> AIM OF THE TASK: Nothing in the records may change. Print them all again.

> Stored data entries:
● ● ● ● ●

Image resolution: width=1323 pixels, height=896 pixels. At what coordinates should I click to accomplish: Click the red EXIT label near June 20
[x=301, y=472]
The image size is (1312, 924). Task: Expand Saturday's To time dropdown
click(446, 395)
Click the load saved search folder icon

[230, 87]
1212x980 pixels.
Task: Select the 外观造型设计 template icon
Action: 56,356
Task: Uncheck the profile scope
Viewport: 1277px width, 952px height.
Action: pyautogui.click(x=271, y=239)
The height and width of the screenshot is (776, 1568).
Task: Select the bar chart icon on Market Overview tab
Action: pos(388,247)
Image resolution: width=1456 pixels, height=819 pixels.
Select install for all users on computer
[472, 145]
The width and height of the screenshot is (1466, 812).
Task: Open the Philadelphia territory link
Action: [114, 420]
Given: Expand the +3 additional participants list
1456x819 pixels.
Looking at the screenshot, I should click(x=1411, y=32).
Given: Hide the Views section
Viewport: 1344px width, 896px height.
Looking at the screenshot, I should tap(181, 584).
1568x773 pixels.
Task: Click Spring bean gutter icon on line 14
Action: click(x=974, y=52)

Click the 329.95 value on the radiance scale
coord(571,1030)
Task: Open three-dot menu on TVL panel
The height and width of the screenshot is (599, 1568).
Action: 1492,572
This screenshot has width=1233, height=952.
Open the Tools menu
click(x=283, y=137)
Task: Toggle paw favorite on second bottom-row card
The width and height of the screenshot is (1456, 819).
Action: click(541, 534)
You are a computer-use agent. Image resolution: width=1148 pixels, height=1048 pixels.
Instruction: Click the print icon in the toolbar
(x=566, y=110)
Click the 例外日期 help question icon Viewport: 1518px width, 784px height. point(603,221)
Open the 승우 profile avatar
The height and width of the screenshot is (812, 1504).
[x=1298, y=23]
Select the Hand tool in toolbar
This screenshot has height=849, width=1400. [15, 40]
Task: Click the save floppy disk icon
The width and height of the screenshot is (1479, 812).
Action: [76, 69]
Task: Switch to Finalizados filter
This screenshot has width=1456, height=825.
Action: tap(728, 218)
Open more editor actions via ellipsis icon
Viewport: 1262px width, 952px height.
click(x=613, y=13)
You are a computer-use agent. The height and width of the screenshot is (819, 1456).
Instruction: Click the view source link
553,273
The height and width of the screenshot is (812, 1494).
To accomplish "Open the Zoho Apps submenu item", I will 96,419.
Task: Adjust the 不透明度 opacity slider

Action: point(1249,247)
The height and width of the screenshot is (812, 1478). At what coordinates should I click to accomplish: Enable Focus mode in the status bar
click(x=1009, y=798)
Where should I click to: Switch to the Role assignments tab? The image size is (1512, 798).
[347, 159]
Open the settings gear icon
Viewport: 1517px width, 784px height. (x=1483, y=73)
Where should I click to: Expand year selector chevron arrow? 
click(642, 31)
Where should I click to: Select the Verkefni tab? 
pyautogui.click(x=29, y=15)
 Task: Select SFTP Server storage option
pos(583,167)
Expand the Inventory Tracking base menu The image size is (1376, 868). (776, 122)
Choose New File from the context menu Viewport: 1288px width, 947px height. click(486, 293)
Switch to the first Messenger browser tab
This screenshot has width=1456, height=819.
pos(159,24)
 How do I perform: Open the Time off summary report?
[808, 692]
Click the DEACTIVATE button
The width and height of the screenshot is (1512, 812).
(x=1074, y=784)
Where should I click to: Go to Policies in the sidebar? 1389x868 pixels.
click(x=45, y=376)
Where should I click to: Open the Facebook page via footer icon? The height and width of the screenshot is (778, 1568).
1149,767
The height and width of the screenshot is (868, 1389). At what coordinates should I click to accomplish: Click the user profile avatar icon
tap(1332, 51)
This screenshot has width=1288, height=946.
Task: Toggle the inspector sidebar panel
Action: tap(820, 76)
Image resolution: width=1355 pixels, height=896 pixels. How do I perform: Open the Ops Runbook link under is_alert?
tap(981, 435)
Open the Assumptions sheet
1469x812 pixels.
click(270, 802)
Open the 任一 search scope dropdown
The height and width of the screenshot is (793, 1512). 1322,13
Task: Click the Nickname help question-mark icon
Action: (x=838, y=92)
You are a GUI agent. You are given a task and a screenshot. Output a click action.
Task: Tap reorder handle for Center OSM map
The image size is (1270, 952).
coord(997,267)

● ● ● ● ●

> OUTPUT:
Image resolution: width=1323 pixels, height=896 pixels. At what coordinates should I click to accomplish: Click the red EXIT label near June 20
[x=301, y=472]
The image size is (1312, 924). Task: Expand Saturday's To time dropdown
click(446, 395)
Click the load saved search folder icon

[230, 87]
1212x980 pixels.
Task: Select the 外观造型设计 template icon
Action: 56,356
Task: Uncheck the profile scope
Viewport: 1277px width, 952px height.
Action: pyautogui.click(x=271, y=239)
The height and width of the screenshot is (776, 1568).
Task: Select the bar chart icon on Market Overview tab
Action: pos(388,247)
Image resolution: width=1456 pixels, height=819 pixels.
Select install for all users on computer
[472, 145]
The width and height of the screenshot is (1466, 812).
Task: Open the Philadelphia territory link
Action: [114, 420]
Given: Expand the +3 additional participants list
1456x819 pixels.
Looking at the screenshot, I should click(x=1411, y=32).
Given: Hide the Views section
Viewport: 1344px width, 896px height.
Looking at the screenshot, I should tap(181, 584).
1568x773 pixels.
Task: Click Spring bean gutter icon on line 14
Action: click(x=974, y=52)

Click the 329.95 value on the radiance scale
coord(571,1030)
Task: Open three-dot menu on TVL panel
The height and width of the screenshot is (599, 1568).
Action: 1492,572
This screenshot has width=1233, height=952.
Open the Tools menu
click(x=283, y=137)
Task: Toggle paw favorite on second bottom-row card
The width and height of the screenshot is (1456, 819).
Action: click(541, 534)
You are a computer-use agent. Image resolution: width=1148 pixels, height=1048 pixels.
Instruction: Click the print icon in the toolbar
(x=566, y=110)
Click the 例外日期 help question icon Viewport: 1518px width, 784px height. point(603,221)
Open the 승우 profile avatar
The height and width of the screenshot is (812, 1504).
[x=1298, y=23]
Select the Hand tool in toolbar
This screenshot has height=849, width=1400. [15, 40]
Task: Click the save floppy disk icon
The width and height of the screenshot is (1479, 812).
Action: [76, 69]
Task: Switch to Finalizados filter
This screenshot has width=1456, height=825.
Action: tap(728, 218)
Open more editor actions via ellipsis icon
Viewport: 1262px width, 952px height.
click(x=613, y=13)
You are a computer-use agent. The height and width of the screenshot is (819, 1456).
Instruction: Click the view source link
553,273
The height and width of the screenshot is (812, 1494).
To accomplish "Open the Zoho Apps submenu item", I will 96,419.
Task: Adjust the 不透明度 opacity slider

Action: point(1249,247)
The height and width of the screenshot is (812, 1478). At what coordinates should I click to accomplish: Enable Focus mode in the status bar
click(x=1009, y=798)
Where should I click to: Switch to the Role assignments tab? The image size is (1512, 798).
[347, 159]
Open the settings gear icon
Viewport: 1517px width, 784px height. (x=1483, y=73)
Where should I click to: Expand year selector chevron arrow? 
click(642, 31)
Where should I click to: Select the Verkefni tab? 
pyautogui.click(x=29, y=15)
 Task: Select SFTP Server storage option
pos(583,167)
Expand the Inventory Tracking base menu The image size is (1376, 868). (776, 122)
Choose New File from the context menu Viewport: 1288px width, 947px height. click(486, 293)
Switch to the first Messenger browser tab
This screenshot has width=1456, height=819.
pos(159,24)
 How do I perform: Open the Time off summary report?
[808, 692]
Click the DEACTIVATE button
The width and height of the screenshot is (1512, 812).
(x=1074, y=784)
Where should I click to: Go to Policies in the sidebar? 1389x868 pixels.
click(x=45, y=376)
Where should I click to: Open the Facebook page via footer icon? The height and width of the screenshot is (778, 1568).
1149,767
The height and width of the screenshot is (868, 1389). At what coordinates should I click to accomplish: Click the user profile avatar icon
tap(1332, 51)
This screenshot has width=1288, height=946.
Task: Toggle the inspector sidebar panel
Action: tap(820, 76)
Image resolution: width=1355 pixels, height=896 pixels. How do I perform: Open the Ops Runbook link under is_alert?
tap(981, 435)
Open the Assumptions sheet
1469x812 pixels.
click(270, 802)
Open the 任一 search scope dropdown
The height and width of the screenshot is (793, 1512). 1322,13
Task: Click the Nickname help question-mark icon
Action: (x=838, y=92)
You are a GUI agent. You are given a task and a screenshot. Output a click action.
Task: Tap reorder handle for Center OSM map
The image size is (1270, 952).
coord(997,267)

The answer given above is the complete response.